Re: Read errors on raid5 ignored, array still clean .. then disaster !!

Giovanni Tessore <giotex@xxxxxxxxxx> · Sat, 30 Jan 2010 16:52:29 +0100

Into a previous post I suggested to let at least the admins to be 
conscious of the sistuation:

I think it's also a mess for the image of the whole linux server 
community: try to explain to a customer that his robust raid system, 
with 6 disks plus 2 hot spares, just died because there were read 
errors, which were well kwnown by the system; and that now all his 
valuable data are lost!!! That customer may say "What a 
server...!!!", kill you, then get a win server by sure!!

Oh, please, stop trolling.

Ok, maybe I'm a bit nervous due to the data loss... touche'
But the problem exists, and it's not only mine: I just see another post 
sent today on similar problem. So it's worth discuss on it, imho, 
because it may involve many installations.

▶ _REQUESTS_:
1) Restate the paragraph of the post on RAID5 read errors that begins "Ok, maybe I'm a bit nervous" as a short bulleted list that keeps its main facts.
2) Extend the post on RAID5 read errors with a few sentences that carry on from its final sentence.
The listing after the post on RAID5 read errors is not needed here.

▶ _DATA EXTRACT_:
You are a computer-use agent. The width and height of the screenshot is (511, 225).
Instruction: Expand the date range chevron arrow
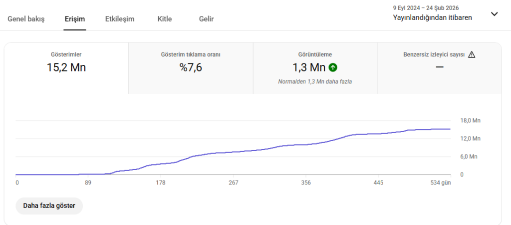pyautogui.click(x=494, y=14)
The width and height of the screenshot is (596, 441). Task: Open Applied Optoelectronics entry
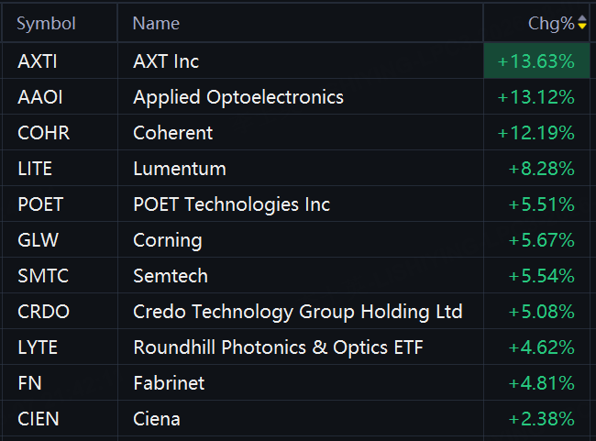pos(238,97)
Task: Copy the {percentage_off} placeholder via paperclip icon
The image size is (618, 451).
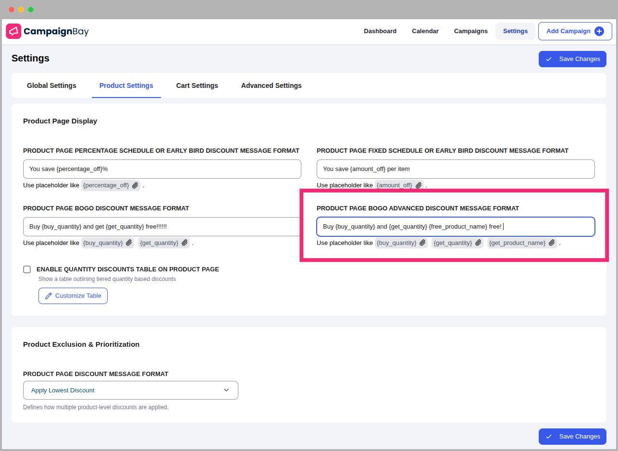Action: point(136,185)
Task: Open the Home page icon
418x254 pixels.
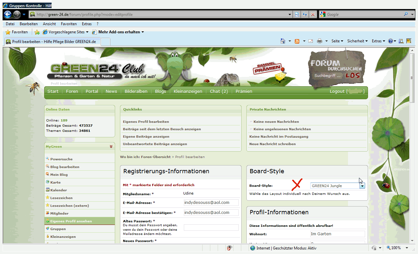Action: pyautogui.click(x=283, y=41)
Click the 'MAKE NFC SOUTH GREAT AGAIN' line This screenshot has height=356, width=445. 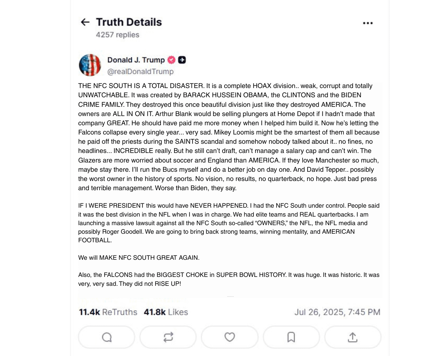pyautogui.click(x=139, y=258)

▶ _EXPECTED OUTPUTS_:
1)
- The writer admits to being a bit nervous because of the data loss and concedes the point.
- The writer maintains that the problem exists and is not only the writer's own.
- Another post on a similar problem was sent the same day.
- The writer thinks the problem is worth discussing because it may involve many installations.

2)
Suppose you have a single disc: if it gives a read error, you lose some 
data and then? Do you keep the disc or do you replace it as soon as 
possible? I guess the second. So I would adopt the same policy if the 
drive is into a raid array too, moreover as one would excpect from it 
the maximun safety. To kick the disk out from the array at the first 
read error is not a good choice too, I agree, as the array can still 
run, BUT the urgency of replacing the disk is the same as for a faulty 
disk, as the array may not survive another disk failure! This should be 
clearly exposed to admin.

I already posted a little path for /proc/mdadm.
I'll try to write a little daemon to track /sys/block/mdXX/rdYY/errors.

Giovanni

--
Cordiali saluti.
Yours faithfully.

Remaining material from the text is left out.